Re: Invalid memory alloc request size for repeat()

2022-05-26 Thread Tom Lane
Japin Li  writes:
> Do those mean we cannot store 1GB to a field [1] and send 1GB of data to the 
> client?

That's what I said upthread.  I'm not terribly excited about that.
Shoving gigabyte-sized field values around as atomic strings is not
going to lead to anything but pain: even if the server can manage
it, clients will likely fall over.  (Try a string a little smaller
than that, and notice how much psql sucks at handling it.)

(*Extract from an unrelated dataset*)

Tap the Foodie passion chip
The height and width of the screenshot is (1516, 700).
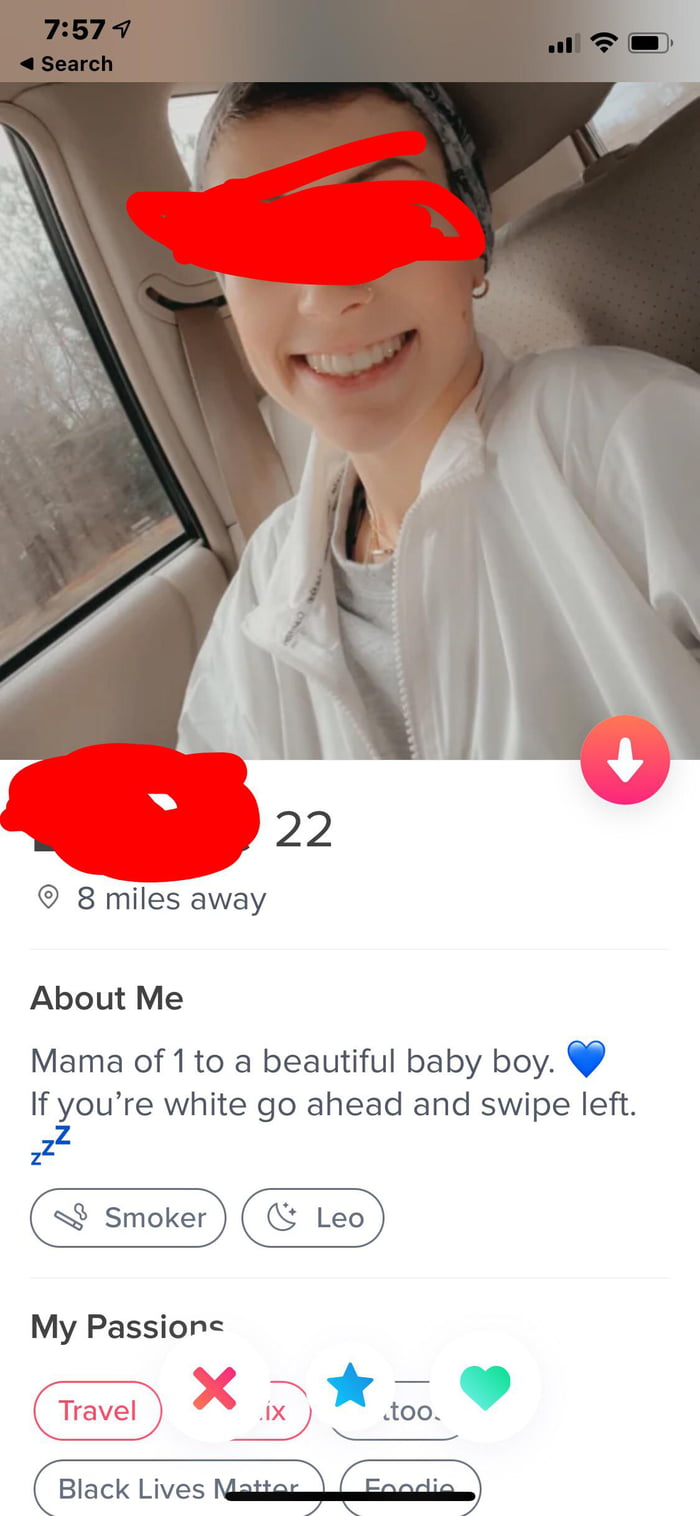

There's been speculation from time to time about creating some
sort of streaming interface that would allow processing enormous
field values more reasonably.  You can kinda-sorta do that now
with large objects, but those have enough other limitations and
issues that they're not very recommendable as a general solution.
Someone should try to develop a better version of that.

regards, tom lane




Re: Invalid memory alloc request size for repeat()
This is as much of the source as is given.